Meg Jay's, "Why 30 is not the new 20" created a lot of buzz. A lot of people were offended that Jay generalized a "happy life" as a traditional life with a marriage, children, enjoyable career. Sure, there are outliers and people that fundamentally don't seek those goals, but I think most of us do seek to be loved and content. I also think many of the critics are just being defensive towards their lack of effectiveness in their 20's. Regardless of your opinion, the talk was provocative and said something that needs more debate. I agree with Jay. 30 is not the new 20.
This is not my opinion. These are the facts. We know that 80 percent of life's most defining moments take place by age 35.
So when we think about child development, we all know that the first five years are a critical period for language and attachment in the brain. It's a time when your ordinary, day-to-day life has an inordinate impact on who you will become. But what we hear less about is that there's such a thing as adult development, and our 20s are that critical period of adult development.
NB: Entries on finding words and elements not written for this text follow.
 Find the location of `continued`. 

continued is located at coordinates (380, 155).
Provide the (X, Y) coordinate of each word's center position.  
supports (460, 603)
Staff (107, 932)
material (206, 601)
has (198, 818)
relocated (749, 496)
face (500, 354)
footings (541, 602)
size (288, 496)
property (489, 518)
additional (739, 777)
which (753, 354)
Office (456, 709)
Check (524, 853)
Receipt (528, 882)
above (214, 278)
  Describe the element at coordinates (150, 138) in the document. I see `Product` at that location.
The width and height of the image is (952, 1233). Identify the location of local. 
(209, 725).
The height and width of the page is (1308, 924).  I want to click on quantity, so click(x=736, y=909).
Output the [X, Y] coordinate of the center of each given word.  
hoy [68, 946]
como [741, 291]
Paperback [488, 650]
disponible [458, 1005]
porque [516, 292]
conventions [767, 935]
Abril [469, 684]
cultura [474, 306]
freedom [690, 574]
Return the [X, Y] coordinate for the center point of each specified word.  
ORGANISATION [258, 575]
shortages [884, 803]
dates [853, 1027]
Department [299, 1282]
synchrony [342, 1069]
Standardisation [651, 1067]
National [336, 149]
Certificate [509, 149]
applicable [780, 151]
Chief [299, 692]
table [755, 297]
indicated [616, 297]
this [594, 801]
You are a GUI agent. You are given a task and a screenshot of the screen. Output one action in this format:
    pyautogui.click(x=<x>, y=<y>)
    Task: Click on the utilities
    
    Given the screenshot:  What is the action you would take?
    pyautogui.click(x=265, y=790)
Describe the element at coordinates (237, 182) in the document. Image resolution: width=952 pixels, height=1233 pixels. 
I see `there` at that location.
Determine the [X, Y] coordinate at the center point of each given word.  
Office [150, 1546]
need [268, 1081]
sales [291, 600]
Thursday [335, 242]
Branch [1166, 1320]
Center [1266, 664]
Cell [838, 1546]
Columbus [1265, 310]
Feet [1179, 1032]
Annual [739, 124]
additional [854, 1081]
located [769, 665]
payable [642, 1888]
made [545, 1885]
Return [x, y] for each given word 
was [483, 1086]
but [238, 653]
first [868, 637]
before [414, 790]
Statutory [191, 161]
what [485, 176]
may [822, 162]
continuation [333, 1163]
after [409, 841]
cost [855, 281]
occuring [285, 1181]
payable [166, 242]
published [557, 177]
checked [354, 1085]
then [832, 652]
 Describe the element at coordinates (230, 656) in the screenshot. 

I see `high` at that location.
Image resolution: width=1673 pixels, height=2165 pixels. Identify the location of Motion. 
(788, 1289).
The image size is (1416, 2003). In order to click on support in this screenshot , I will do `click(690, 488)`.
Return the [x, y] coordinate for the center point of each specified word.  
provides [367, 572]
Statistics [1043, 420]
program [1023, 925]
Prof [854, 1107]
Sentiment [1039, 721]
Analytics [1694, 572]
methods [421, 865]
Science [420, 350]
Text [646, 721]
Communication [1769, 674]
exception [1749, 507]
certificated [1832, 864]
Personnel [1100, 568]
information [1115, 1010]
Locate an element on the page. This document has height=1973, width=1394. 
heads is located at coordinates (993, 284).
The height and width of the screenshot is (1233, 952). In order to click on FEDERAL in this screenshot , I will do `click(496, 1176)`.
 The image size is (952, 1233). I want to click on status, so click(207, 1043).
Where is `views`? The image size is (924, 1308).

Leonard Bernstein said that to achieve great things, you need a plan and not quite enough time. Isn't that true? So what do you think happens when you pat a twentysomething on the head and you say, "You have 10 extra years to start your life"? Nothing happens. You have robbed that person of his urgency and ambition, and absolutely nothing happens.
...I told Emma to forget about having an identity crisis and get some identity capital. By get identity capital, I mean do something that adds value to who you are. Do something that's an investment in who you might want to be next. I didn't know the future of Emma's career, and no one knows the future of work, but I do know this: Identity capital begets identity capital. So now is the time for that cross-country job, that internship, that startup you want to try. I'm not discounting twentysomething exploration here, but I am discounting exploration that's not supposed to count, which, by the way, is not exploration. That's procrastination.
You're deciding your life right now.